Dr. Hertz conceived of the medical uses of radioactive iodine (radioiodine, or RAI) and brought radiopharmaceuticals from bench to bedside. As a result, he is the father of successful treatments with radioactive drugs. Hertz’s enduring treatment and the process of targeted therapy has extended the lives of countless generations of patients worldwide.
Radioiodine is used to diagnose and treat thyroid cancer. Radioiodine in the form of Iodine-125 seeds is used to treat prostate cancer. The same type of Iodine-125 seeds is used in breast cancer surgery to detect cancerous cells. In addition, radioactive drugs diagnose heart and neurological conditions. Positron emission tomography (PET) scans check for diseases. The scan uses a special dye containing radioactive tracers.
Currently, radioactive drugs are the technological backbone for much of biomedical research. They are used to identify how genes work. For example, the research on AIDS depended upon their use. Monoclonal antibodies made in the laboratory to bind to a specific protein on a patient’s tumor cells can be labeled with radionuclides. When the antibodies are injected into a patient, they stick to the tumor’s cancerous cells, which are then killed by the radioactivity, but the nearby normal cells remain healthy.
Saul Hertz, the son of Jewish immigrants to Cleveland, overcame many challenges to bring his lifesaving research to fruition. Discrimination played out in educational and medical institutions.

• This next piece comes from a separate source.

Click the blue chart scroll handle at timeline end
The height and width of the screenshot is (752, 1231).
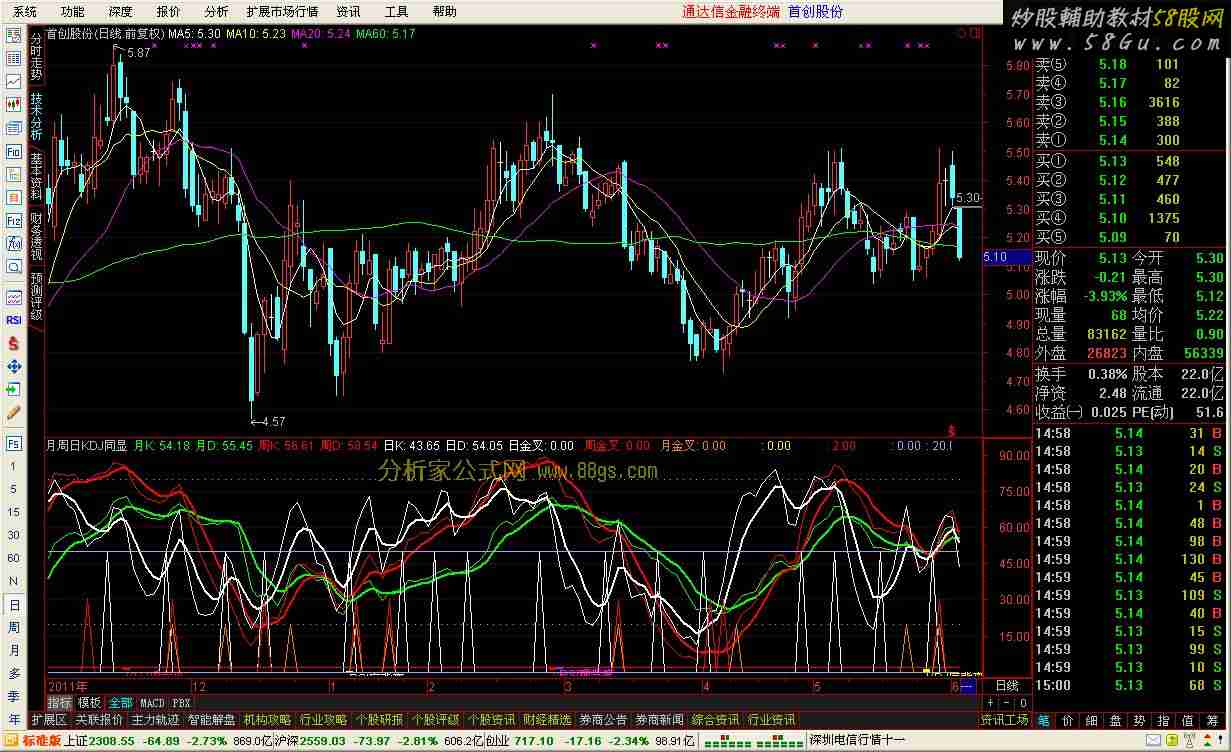point(967,687)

In 1931, he was not paid or allowed on the staff as was customary at that time for outsiders (mainly Jews and Catholics – there were no women). Economic pressures created challenges to the acceptance of radioiodine that was a less expensive treatment than surgery. Questionable ethics regarding medical publication as well as false information created fear. A world war shut down everyday daily life, just as the pandemic has done today. Dr. Hertz’s first clinical trials were interrupted when he became an officer in the Navy during World War II. Nevertheless, Dr. Hertz never gave up!
Dr. Saul Hertz’s prediction that radioactive drugs “would hold the key to the larger problem of cancer in general” offers the promise of diagnosing and treating cancer successfully. Yes, radioiodine has been used for decades to diagnose and treat thyroid cancer, the first of today’s “theranostics,” a term that is a combination of “therapy” and “diagnosis.” Theranostics is now used to treat neuroendocrine tumors; the late Steve Jobs suffered from such a tumor. Liver cancer, brain tumors, and leukemia are responsive to this targeted approach, with the hope of more to come.
Here’s a shoutout of gratitude this Father’s Day to my dad, Cleveland’s Dr. Saul Hertz, for his precious gift to the world.
Barbara Hertz is curator of the Dr. Saul Hertz Archives and of saulhertzmd.com.